In fairness, the audio cassettes are helpful, and the systematic approach builds basic skills very well while avoiding pitfalls. My pronunciation was, according to a Russian-speaking co-worker, nearly free of any accent after only a few chapters. That was mixed blessing though, as Russians (in Russia, that is) routinely overestimated my skill in the language. Grammar is covered rather well, though Kemple's Russian grammatica is much better.
Drill materials are sorely lacking. You get Russian conversation (albeit contrived to fit in the given vocabulary) pretty much dropped on you as whole language. None of the pedagogical decompositions "This is a book...this is a blue book...here is a book...here is a pencil..." that mirror the way we learn language naturally (or for that matter, the way we learn karate, or baseball, or any other working skill).
The authors don't seem to have put much thought into prioritizing vocabulary.
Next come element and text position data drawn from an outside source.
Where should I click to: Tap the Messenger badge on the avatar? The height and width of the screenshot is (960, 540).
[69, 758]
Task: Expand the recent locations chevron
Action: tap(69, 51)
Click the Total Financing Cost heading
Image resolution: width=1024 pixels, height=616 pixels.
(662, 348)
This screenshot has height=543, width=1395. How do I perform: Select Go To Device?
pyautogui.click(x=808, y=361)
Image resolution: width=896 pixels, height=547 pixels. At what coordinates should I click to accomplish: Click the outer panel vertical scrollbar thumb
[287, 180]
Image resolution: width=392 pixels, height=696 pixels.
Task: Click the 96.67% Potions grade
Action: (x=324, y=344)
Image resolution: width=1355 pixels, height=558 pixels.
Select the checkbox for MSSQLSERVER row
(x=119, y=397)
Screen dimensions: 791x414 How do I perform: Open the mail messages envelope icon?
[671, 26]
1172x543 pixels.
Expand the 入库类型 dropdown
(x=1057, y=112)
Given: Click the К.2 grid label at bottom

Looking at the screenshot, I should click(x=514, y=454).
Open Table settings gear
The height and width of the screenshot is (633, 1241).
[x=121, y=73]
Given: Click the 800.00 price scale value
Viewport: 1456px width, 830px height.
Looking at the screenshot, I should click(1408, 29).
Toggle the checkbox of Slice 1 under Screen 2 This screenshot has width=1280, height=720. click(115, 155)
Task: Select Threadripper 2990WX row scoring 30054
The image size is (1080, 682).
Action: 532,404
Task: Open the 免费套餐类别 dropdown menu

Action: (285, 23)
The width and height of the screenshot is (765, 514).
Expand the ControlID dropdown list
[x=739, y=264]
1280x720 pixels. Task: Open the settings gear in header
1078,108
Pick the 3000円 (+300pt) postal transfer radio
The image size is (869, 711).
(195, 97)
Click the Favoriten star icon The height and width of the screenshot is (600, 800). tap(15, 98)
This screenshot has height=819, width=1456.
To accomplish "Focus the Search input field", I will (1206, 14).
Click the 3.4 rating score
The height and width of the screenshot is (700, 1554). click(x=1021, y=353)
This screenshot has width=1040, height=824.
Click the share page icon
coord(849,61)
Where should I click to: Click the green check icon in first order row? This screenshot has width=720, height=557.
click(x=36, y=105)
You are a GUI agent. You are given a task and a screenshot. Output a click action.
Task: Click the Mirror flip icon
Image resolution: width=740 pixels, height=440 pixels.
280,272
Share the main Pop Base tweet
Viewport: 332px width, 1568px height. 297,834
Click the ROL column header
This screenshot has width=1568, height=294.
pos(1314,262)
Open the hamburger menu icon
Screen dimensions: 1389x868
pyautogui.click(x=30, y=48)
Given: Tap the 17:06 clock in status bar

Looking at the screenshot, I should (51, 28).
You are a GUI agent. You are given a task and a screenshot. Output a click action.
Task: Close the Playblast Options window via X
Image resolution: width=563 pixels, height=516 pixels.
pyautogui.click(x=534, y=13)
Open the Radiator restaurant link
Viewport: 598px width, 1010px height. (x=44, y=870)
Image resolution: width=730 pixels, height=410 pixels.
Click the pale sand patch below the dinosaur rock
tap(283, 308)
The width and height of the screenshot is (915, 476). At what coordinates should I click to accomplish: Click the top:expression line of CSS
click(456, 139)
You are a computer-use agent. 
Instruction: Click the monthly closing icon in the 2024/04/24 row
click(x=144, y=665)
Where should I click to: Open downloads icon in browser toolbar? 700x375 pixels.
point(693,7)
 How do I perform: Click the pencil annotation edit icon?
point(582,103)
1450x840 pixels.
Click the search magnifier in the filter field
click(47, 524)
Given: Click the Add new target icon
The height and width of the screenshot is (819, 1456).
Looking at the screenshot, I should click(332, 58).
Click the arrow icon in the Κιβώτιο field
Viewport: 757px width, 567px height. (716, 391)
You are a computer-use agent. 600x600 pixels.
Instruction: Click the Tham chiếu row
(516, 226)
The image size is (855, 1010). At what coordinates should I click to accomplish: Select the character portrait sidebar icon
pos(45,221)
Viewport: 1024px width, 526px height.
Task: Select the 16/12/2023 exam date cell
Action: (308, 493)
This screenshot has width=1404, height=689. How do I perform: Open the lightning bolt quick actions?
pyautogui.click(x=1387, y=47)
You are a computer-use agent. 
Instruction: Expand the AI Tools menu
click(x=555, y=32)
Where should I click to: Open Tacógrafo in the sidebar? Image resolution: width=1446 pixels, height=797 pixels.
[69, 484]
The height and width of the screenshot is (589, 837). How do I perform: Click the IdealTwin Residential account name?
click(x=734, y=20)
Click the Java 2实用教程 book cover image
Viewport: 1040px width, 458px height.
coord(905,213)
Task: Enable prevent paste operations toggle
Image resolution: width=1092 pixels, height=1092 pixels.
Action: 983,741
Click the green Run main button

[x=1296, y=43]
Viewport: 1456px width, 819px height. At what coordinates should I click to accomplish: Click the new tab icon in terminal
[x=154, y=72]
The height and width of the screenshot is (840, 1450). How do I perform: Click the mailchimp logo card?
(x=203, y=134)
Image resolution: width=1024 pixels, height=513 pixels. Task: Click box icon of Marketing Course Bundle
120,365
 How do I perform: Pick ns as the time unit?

You can master all 20 chapters and still not know how to say "be careful", or "stop kicking me". Tellingly, one of the chapters is dedicated to women's issues in Russia (in case that comes up while talking to the cabby) but nothing on automobiles, bicycles, carpentry, plumbing, or electronics, tellingly betraying an academic point of view whose bias pervades the whole course. I found myself, in utter desperation, abandoning the course about halfway through and building my own study materials: flash cards, vocabulary lists, speaking exercises, and audio tapes dictated by myself.
In short, I found the earlier parts of the book useful in building basic skills. If you have other aids (or a human instructor) to help with practice drills, this course may still be useful. If you are an instructor, its weekly-lesson format may be worth considering as the core of a language course, but you are being cruel to your students if this is the only book you use. As a self-study course however, I have to say that newer products have come along that do the job better.